▶ _ASSIGNMENT_:
After finding the line that includes "This screenshot has" in the records below, transcribe it and each line after it through the last, exactly, and add nothing.

[Stored records]
◆ ◆ ◆ ◆ ◆

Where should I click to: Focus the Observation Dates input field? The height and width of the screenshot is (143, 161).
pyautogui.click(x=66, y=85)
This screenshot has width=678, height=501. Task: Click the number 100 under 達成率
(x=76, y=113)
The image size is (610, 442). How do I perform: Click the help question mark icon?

◆ ◆ ◆ ◆ ◆

▶ _ANSWER TO THIS TASK_:
This screenshot has width=678, height=501. Task: Click the number 100 under 達成率
(x=76, y=113)
The image size is (610, 442). How do I perform: Click the help question mark icon?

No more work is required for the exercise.